Women who have had Gestational Diabetes (GD) are over 7 times more likely to develop diabetes mellitus (T2DM) than women with a normo-glycaemic pregnancy. Primary care postnatally is unsatisfactory, with reported annual rates of follow up of around 20%. The majority of behaviour change interventions (BCIs) aimed at reducing the risk of T2DM amongst women with a previous diagnosis of GD have been resource-intensive and not amenable to the primary care setting. Women in the post-natal period require flexible, longer term approaches that accommodate family and work commitments, and mobile technology may have potential to support this. A theoretically informed BCI utilising mobile technology in order to enable a sustained lifestyle change in women diagnosed with GD is urgently needed in the UK. This qualitative study aimed to inform the development of such an intervention.

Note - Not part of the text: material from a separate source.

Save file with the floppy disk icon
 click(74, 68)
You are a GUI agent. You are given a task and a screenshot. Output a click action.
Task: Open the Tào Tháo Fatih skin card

Semi-structured interviews were conducted whilst women were waiting for their oral Glucose Tolerance Test at the hospital. The interview schedule included questions relating to: impact of diagnosis, what would happen postnatally, health implications of diagnosis, facilitators/barriers to exercise, diet, and weight loss, support received, use of technology (online, mobile, wearable), and suggestions for additional support postnatally. Field notes were taken after each recorded interview. Interviews were transcribed verbatim and transcriptions checked for accuracy and data familiarisation. QSR NVivo v11 software used to organise transcribed data and field notes. A thematic data analysis was conducted.
Twenty-seven women aged 21-44 years (mean=33, SD=6) were recruited from a range of ethnic and socioeconomic groups. Average age of leaving education was 20 yrs (16-26, SD=2.9). Four women had GD previously and 15 had a family history of T2DM. Two women reported being smokers and the average BMI was 30.0 (18-48, SD=7.7). There were a wide range of views on the potential role for mobile technology in a primary care intervention aimed at reducing the risk of Type 2 diabetes. Whilst some women were enthusiastic proponents of mobile technology, others expressed concerns with issues regarding quality, reliability, expense and the perception that wearables may be novelty items. Mobile technology was however thought to have potential as a time saving tool and as complimenting rather than a replacing face to face contact with health professionals.
Postnatally, competing demands were a major reason for abandoning the positive lifestyle changes women made during pregnancy. Mobile technology may play a key role in interventions aimed at reducing the risk of T2DM by enabling a more efficient use of this time. There is a need however to address concerns regarding quality and reliability, and to examine in more depth how mobile technology can be effectively used to compliment face to face contact form healthcare professionals.